Why are we compelled to check-in with people that break our hearts? In the two years since he came crashing into my life on that cold subway platform, I’ve moved jobs, cut off all my hair, gotten three tattoos (nearly four), received my yoga teacher certification and found someone who could really be someone. Nearly everything about me has changed, save for my apartment and morning commute; and yet even with all of this, a single line in an article can bring me back to 2014 LB who was curious about a cute stranger on a train. I’ve long since stopped being angry; I haven’t cared about him in years, and I knew that looking at his face from behind a social media profile wouldn’t change any of that, and I didn’t want it to! So why the fuck did I feel the need to do it.

What is it about exes that keep such an odd hold on us?

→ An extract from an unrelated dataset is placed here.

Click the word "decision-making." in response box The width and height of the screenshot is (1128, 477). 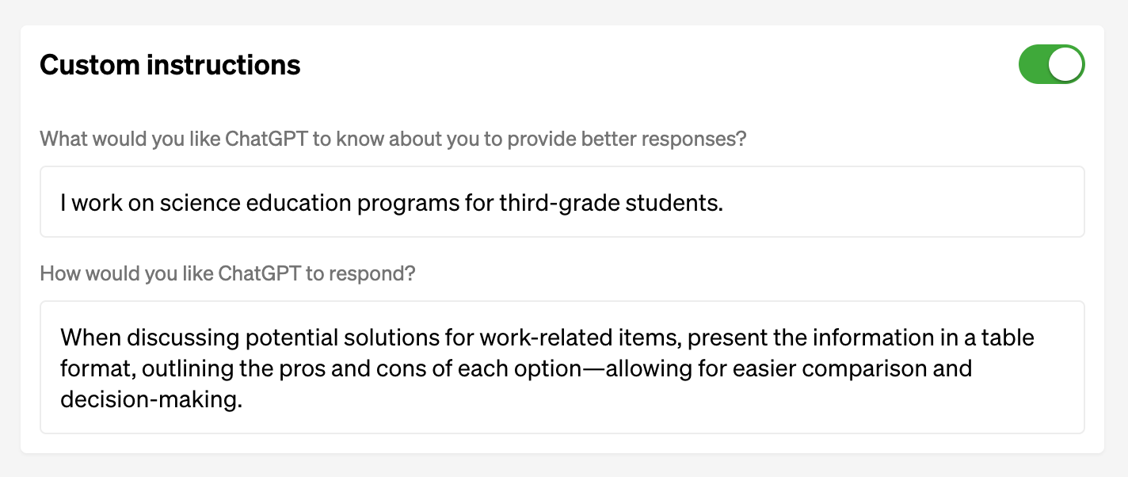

I suppose it’s not all exes: the big Ex and I have maintained a friendly relationship since we fell apart, a testament to his maturity and how much we really did love each other while we were together; when he pops up on social media I feel that little pinch in my heart that calls to the piece that will always love him. But I don’t “check in” with him ever, really, because if I really wanted to check-in with him I’d text him to make plans for coffee. Frankly, I don’t know that I’ve been compelled to “check-in” on any ex, whether we’re officially ‘exes’ or not, and yet despite having not thought about him in months, reading that one sentence today brought my thoughts immediately back to that person. Both people, I suppose: who he is and who I was when he knew me.

Is there a conclusion to this post? Not really. The whole story is no more than “I thought about a stupid fuck of an ex for the first time in months today and figured I’d see if he changed his profile picture and he didn’t.” Barely an interesting sentence, let alone a full post. Perhaps there’s something about being in a not-so new-anymore relationship, where you’re still learning about each other but you’ve settled into a comfortably boring and perfect routine, where you’re making plans for the immediate and distant future like they’re one in the same; perhaps there’s something about that which calls to mind what it took to find that person and that point of happiness. I kissed a lot of toads and one whopper of a snake before I met a prince. Maybe that’s the lesson learned in all of this: people shape our lives for specific reasons. The surest mark of growth is looking at a face that once made you swoon and sob at the same time and feel absolutely not a damn thing.